Bangladesh's highest court on Sunday rejected appeals by opposition leader Khaleda Zia, clearing the way for her to stand trial on embezzlement charges that could see her jailed for life. Zia, a two times former prime minister and leader of the Bangladesh Nationalist Party (BNP), went to the Supreme Court to seek a suspension of the proceedings, saying the lower court judge who has been hearing her cases was appointed illegally.
But a Supreme Court bench headed by chief justice Md Muzammel Hossain dismissed her appeals, allowing the trials to go ahead in a special court that deals with graft cases, her lawyer Sanaullah Miah said.
"We have not got justice," Miah told AFP, adding Zia's trials in the graft court could still be delayed because the Supreme Court has not yet disposed of two more appeals against the charges. But Attorney General Mahbubey Alam told reporters that Zia's trial could go ahead despite the appeals. "There is no bar for running Khaleda Zia's trial," he said, adding the appeals were aimed at delaying the proceedings.

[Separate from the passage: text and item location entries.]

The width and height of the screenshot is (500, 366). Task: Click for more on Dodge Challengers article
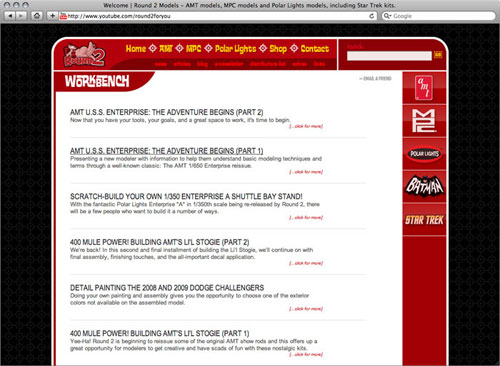[306, 309]
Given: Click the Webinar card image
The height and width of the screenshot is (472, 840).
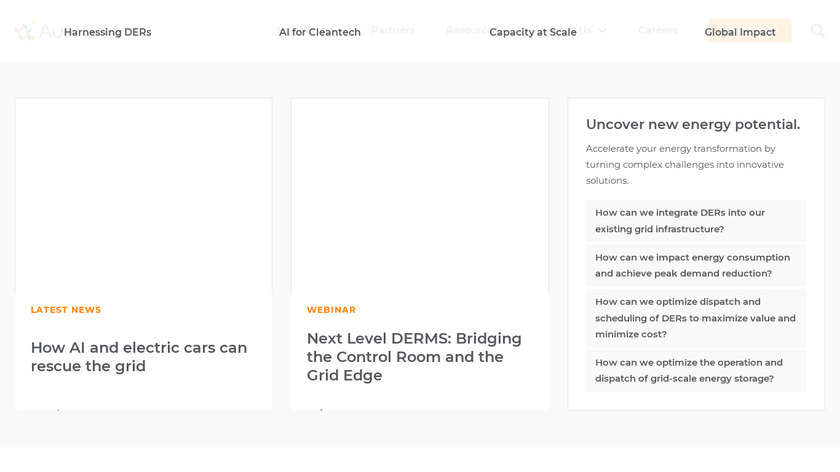Looking at the screenshot, I should pyautogui.click(x=420, y=195).

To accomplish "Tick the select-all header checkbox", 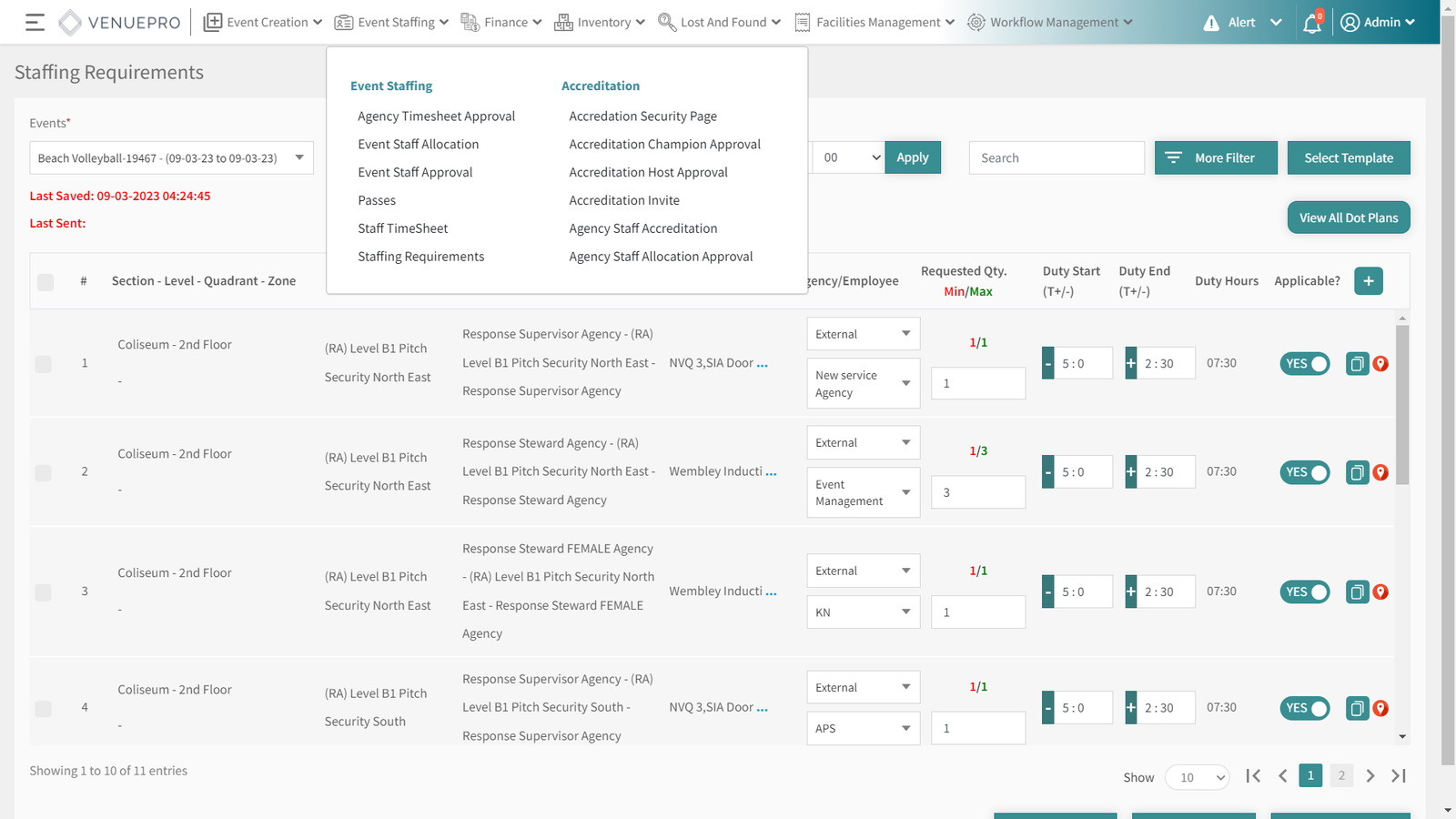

Earlier the high court had rejected similar appeals by Zia, prompting her lawyers to move to the highest court in a last-ditch attempt to stop the trials.
Prosecutors have accused Zia's lawyers of time-wasting, saying hearings in the case have been delayed dozens of times.
Zia and three of her aides are accused of syphoning off 31.5 million taka (about $400,000) from a charitable trust named after her late husband Ziaur Rahman, a former president who was assassinated in 1981.
She is also accused of leading a group of five people, including her eldest son, in embezzling 21.5 million taka ($277,000) - funds which were meant to go to an orphanage set up in memory of her late husband.
Zia, who has been excused from attending the trial, has called the charges politically motivated and aimed at destroying the BNP, which has vowed to topple the government of her arch rival Prime Minister Sheikh Hasina.